Note: this note is a rewrite of Parse, Don’t Validate AKA Some C Safety Tips for Python.
“Parse, Don’t Validate” - the Python version¶
If you’ve read the original post on “Parse, Don’t Validate” or the C version, you know the focus is on conceptual correctness. Here, I’ll show how this technique applies to Python—a language sometimes criticized for being “unsafe” due to its dynamic nature, but one that actually possesses powerful tools to enforce structural integrity.
In this blog post you will see how to stop writing “Stringly Typed” code and reduce exploitable errors in Python.
“Parse, Don’t Validate” - the TLDR version¶
The basic idea is this:
- Data Comes Into Your System.
- Your System Processes It.
Your first instinct, when your system receives an email address as input, is to perform validate_email(untrusted_input) and then pass the raw string further into the depths of the system for usage.
The problem is that other code deep within the rest of the system is going to also do some sort of validation on the string they just got. Every single function deep within the bowels of the system will still need to worry if the string is valid.
I’ll bet good money that the processing functions will attempt to validate their input again. Because they’re logically far away from the boundary, they’ll either do it a different way or fail to do it altogether.
So instead of this:
# The "Validate" Anti-Pattern
def process_data(untrusted_input: str):
if not validate_email(untrusted_input):
raise ValueError("Invalid email")
# Rest of system uses `untrusted_input` (which is still just a str)
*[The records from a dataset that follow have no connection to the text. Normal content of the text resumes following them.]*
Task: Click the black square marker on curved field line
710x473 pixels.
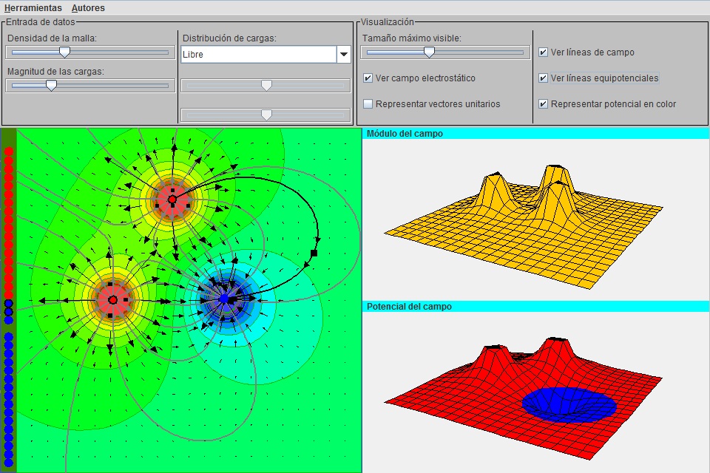Action: tap(314, 253)
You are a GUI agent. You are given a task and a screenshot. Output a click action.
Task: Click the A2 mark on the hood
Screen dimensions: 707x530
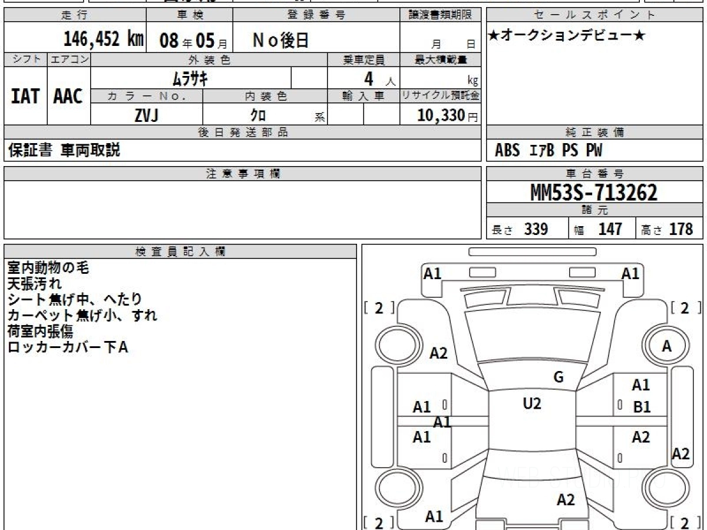pyautogui.click(x=438, y=353)
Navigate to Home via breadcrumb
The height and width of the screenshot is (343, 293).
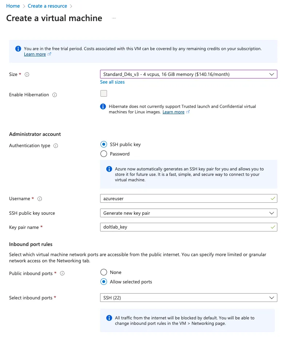pos(13,6)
save_to_db(untrusted_input)
Rather do this instead:
# The "Parse" Pattern
def process_data(untrusted_input: str):
# This might raise an exception, or return None
email_obj = Email.parse(untrusted_input)
# Rest of system uses `email_obj`
# The system knows this is valid by definition of it existing.
save_to_db(email_obj)
This removes any opportunity for errors to creep in within the rest of the system. If you hold an instance of Email, it is valid. Period.
Some conventions for Safety in Python¶
What does this have to do with Python strings? Good question.
Python is strongly typed (you can’t add "1" + 1), but it is dynamically checked. However, with the advent of Type Hints and static analysis tools like Mypy, Pyright, Pyrefly or Ty, we can enforce safety boundaries just like a compiled language.
The problem in many Python codebases is “Primitive Obsession”—passing str everywhere. A str doesn’t tell you if it’s an email, a name, or a SQL query.
If you have a function store_user(email: str, name: str), no runtime check will save you if you accidentally swap the arguments around when calling the function. Both are strings. Both are valid. Your database is now corrupt.
But, you have options—even in Python—by creating specific types (Value Objects).
You parse the input into the correct type once, and then functions which accept that type will produce a static analysis error (red squigglies in your IDE) if you mix things up.
When you create the correct types for data entering the system, you can then do this:
# Python code
try:
email = Email.from_string(untrusted_input)
except ValidationError:
# Handle error at the boundary
return error_response()
# From here on, 'email' is guaranteed to be valid.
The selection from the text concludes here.